### Selected extract
══════════
Calibration set size

For stable interval widths, target n_cal >= 2,000. The coverage guarantee holds with smaller calibration sets — split conformal is valid for any n_cal >= 1 — but with n_cal < 500 the quantile estimate has high variance and intervals will be materially wider and more variable than at larger sizes. With n_cal = 100, the interval width fluctuates by 20-30% across random seeds on realistic insurance data. Pricing teams working with recent 6-month calibration windows on thin books should check the cp.summary() output for the quantile stability diagnostics.

Design choices

Split conformal, not cross-conformal. Cross-conformal is more statistically efficient but requires refitting the model on each calibration fold. For GBMs that take hours to train, this is not practical. Split conformal trains once, calibrates once.

No MAPIE dependency. MAPIE is excellent but it does not expose the insurance-specific scores implemented here. The split conformal algorithm is simple enough to own: 20 lines of code for conformal_quantile() plus the score functions.

LightGBM or CatBoost for the spread model. LocallyWeightedConformal now supports both. CatBoost is the default; pass backend="lightgbm" to use LightGBM instead (requires uv add "insurance-conformal[lightgbm]"). The Manna et al. arXiv:2507.06921 paper originally used LightGBM, so this option closes that gap. Both backends take the same spread_model_params override. There is no material coverage difference between the two — pick whichever is already in your stack.

Lower bound clipped at 0. Insurance losses are non-negative. Prediction intervals with negative lower bounds are nonsensical. We clip at 0 unconditionally.

Auto-detection of Tweedie power. For CatBoost, the power parameter is read from the loss function string. For sklearn TweedieRegressor, from model.power. If detection fails, we warn and default to p=1.5. Pass tweedie_power= explicitly if you know the correct value.

Conformal Risk Control

Standard conformal prediction controls coverage probability: P(Y in C(X)) >= 1 - alpha. That guarantees a fraction of intervals contain the true outcome — but says nothing about how badly wrong the misses are. For insurance pricing, the question that matters is different: how much are we underpriced, in expectation?
══════════
### Tasks for this exercise
• A. In the notes on conformal prediction for insurance pricing, what Tweedie power is used when auto-detection fails?
• B. Output, word for word, the passage of the conformal prediction notes that begins at the words "Standard conformal prediction" and stops after "underpriced, in expectation?".

### Given entries
══════════
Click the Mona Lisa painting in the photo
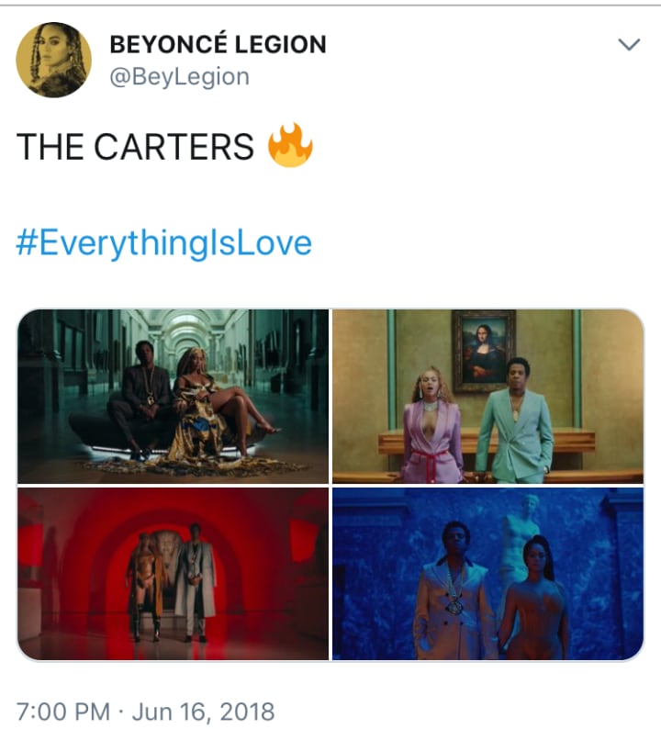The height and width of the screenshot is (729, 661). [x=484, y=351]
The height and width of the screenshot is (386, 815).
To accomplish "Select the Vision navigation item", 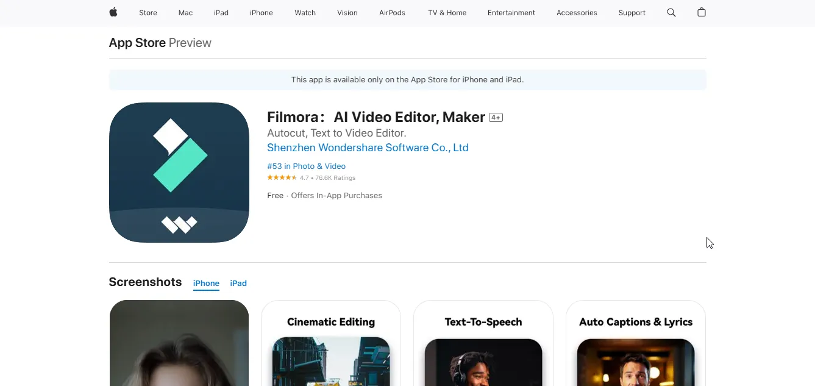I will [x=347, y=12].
══════════
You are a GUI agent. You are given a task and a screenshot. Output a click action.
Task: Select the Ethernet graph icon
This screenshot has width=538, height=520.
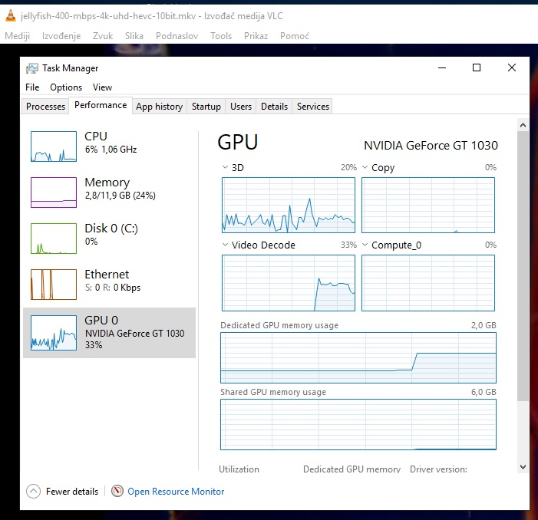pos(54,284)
══════════
### Task solutions
• A. p=1.5

• B.
Standard conformal prediction controls coverage probability: P(Y in C(X)) >= 1 - alpha. That guarantees a fraction of intervals contain the true outcome — but says nothing about how badly wrong the misses are. For insurance pricing, the question that matters is different: how much are we underpriced, in expectation?